La mastoplastica additiva è un intervento mirato all’ aumento di volume delle mammelle.

L’intervento viene attuato mediante l’utilizzo  di protesi in silicone coesivo che vengono
inserite in un apposito spazio creato chirurgicamente sotto la 
ghiandola mammaria (protesi retroghiandolare) o sotto il muscolo pettorale (protesi retropettorale).

Noi effettuiamo l’intervento con un accesso chirurgico che può essere dal solco inframammario o dall’areola, posizionando la protesi nel piano retroghiandolare o retromuscolare, utilizzando protesi rotonde o anatomiche con vario grado di proiezione e coesività, tutte queste variabili dipendono dalla situazione anatomica preoperatoria delle mammelle e dai desideri della paziente e vengono valutate accuratamente durante i colloqui preliminari.

Se la ghiandola mammaria presenta una modesta perdita di tono (la cosiddetta ptosi mammaria) utilizziamo alcuni accorgimenti tecnici volti a risollevare la mammella quali la tecnica dual plane, associata, se è  necessario far risalire anche il capezzolo, ad un accesso chirurgico emiperiareolare superiore o periareolare completo con sutura  a borsa di tabacco (round  block).
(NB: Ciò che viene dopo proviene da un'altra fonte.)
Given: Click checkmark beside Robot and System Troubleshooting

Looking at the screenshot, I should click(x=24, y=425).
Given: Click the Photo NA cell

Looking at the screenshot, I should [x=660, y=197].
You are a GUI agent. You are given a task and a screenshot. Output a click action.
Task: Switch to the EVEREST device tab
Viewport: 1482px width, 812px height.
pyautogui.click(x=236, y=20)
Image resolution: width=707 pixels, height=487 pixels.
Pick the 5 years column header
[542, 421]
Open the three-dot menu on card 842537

Al termine dell’intervento posizioniamo 2 drenaggi che vengono rimossi generalmente dopo 24 ore.

L’ intervento avviene in anestesia generale, ha la 
durata di circa un ora e mezza e può essere effettuato in day hospital.

D. E’ un intervento doloroso?
R. Generalmente no, perché effettuiamo un’anestesia locale, appena la paziente si è addormentata, che anestetizza i recettori del dolore e non fa avvertire il male dopo il risveglio.

D. La protesi di silicone sarà visibile?
R. Generalmente no, ma è chiaro che più è grande la protesi, maggiore sarà il rischio di visibilità della stessa e di un risultato innaturale.

D. Che tipo di reggiseno dovrò usare dopo l’ operazione?
R. Occorre un reggiseno sportivo, inoltre è preferibile utilizzare una fascia elastica che mantenga in sede le protesi

D. La cicatrice sarà visibile?
R. La cicatrice periareolare spesso è praticamente invisibile in quanto nascosta nella pigmentazione dell’areola, quella al solco è  visibile, se il solco non è coperto dalla ghiandola stessa, come una riga bianca.